A key lesson is that housing is not the solution to recovery, but there is no recovery without housing. However, this requires significant skill and thought across a broad range of practitioners. So, what are the steps necessary to address these longstanding issues we have identified?

  • The NHS needs to see itself as having agency in relation to housing; to see housing services as part of each care pathway and as a potential solution to some of the difficult issues it faces.
  • Integration must include those partners with the assets to help deliver meaningful recovery for individuals and communities, e.g. housing, education and employment services.

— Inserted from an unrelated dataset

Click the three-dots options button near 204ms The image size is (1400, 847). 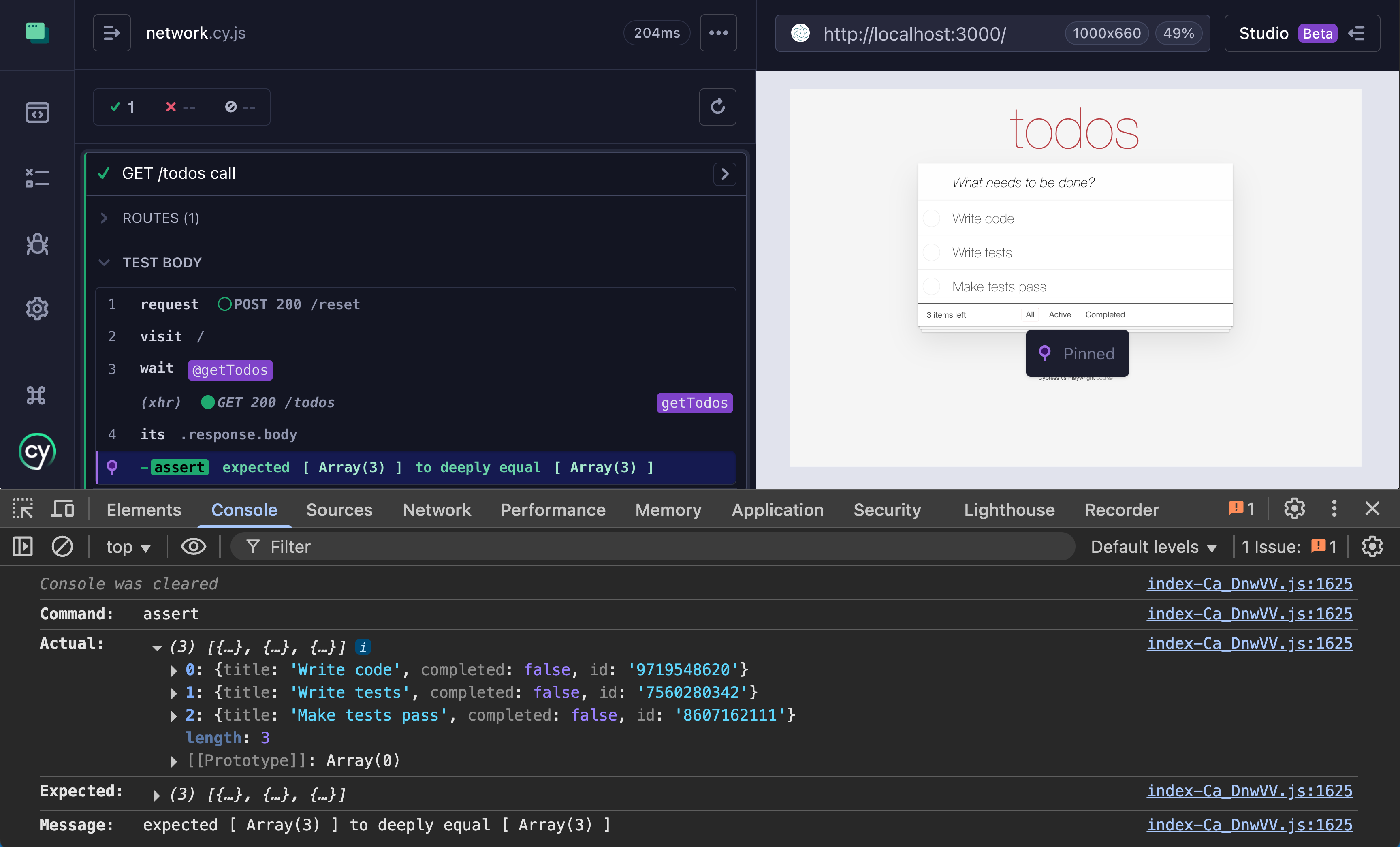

  • Housing services play a key role in building social cohesion by providing housing advice, alternatives to unnecessary admission and step-down support from inpatient provision for those who need it.
  • Supported housing providers need to design clear models for delivery, establish an evidence base for their interventions, create and comply with a set of standards and develop standard definitions of good practice.
  • It is essential to provide effective housing support to ensure people leaving hospital with mental health problems are both adequately housed and provided with the necessary support. This will help ensure stability and positive social and psychological outcomes.
  • Health providers looking for solutions to support people with complex rehabilitation needs in their local area could develop more rehabilitation services in that area. These can combine inpatient and supported housing that can deliver community-based rehabilitation solutions for those with complex needs as a result of autism, learning disability or mental illness.
  • Specialist mental health providers need to share skills and build capacity across communities. This is so work on prevention and promotion can be done by organisations working within communities – such as housing associations – thus freeing up capacity in specialist mental health providers.

Although there are significant challenges in the area of mental health and housing, our experience already provides many of the answers. Let’s take this opportunity to finally deliver closer working and, ultimately, better outcomes for individuals.